- **INSTRUCTIONS FOR THE TASK**: Report every line in the entries below that contains the word "dimensions".

Data pulled from a collection:
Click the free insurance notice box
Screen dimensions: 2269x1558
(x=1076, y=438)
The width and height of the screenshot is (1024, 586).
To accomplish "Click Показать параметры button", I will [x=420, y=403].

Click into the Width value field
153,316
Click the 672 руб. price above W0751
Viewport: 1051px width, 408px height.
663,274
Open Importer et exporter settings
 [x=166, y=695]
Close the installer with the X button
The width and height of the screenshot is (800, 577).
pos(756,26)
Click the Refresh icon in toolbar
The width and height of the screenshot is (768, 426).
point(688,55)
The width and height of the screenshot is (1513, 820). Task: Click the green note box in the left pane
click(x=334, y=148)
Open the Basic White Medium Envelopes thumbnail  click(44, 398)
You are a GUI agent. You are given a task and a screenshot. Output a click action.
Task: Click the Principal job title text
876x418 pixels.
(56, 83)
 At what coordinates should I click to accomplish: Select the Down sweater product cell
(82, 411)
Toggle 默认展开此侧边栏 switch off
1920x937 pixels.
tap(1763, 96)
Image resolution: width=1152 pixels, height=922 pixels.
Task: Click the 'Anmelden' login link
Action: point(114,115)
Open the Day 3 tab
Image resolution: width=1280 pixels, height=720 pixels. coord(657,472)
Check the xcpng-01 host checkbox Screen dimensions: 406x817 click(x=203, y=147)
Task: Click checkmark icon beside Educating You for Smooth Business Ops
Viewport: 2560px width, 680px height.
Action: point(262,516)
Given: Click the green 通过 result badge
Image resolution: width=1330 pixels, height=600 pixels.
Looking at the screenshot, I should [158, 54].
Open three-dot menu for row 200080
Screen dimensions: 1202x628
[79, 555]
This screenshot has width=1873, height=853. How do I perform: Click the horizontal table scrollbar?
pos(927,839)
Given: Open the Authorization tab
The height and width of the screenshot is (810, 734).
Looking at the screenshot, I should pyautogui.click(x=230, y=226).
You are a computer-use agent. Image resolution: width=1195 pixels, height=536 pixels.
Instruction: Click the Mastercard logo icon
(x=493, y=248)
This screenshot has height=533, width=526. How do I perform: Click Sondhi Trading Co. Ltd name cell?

- **COMPLETE RESPONSE**:
Screen dimensions: 2269x1558
Check the xcpng-01 host checkbox Screen dimensions: 406x817 click(x=203, y=147)
Screen dimensions: 1202x628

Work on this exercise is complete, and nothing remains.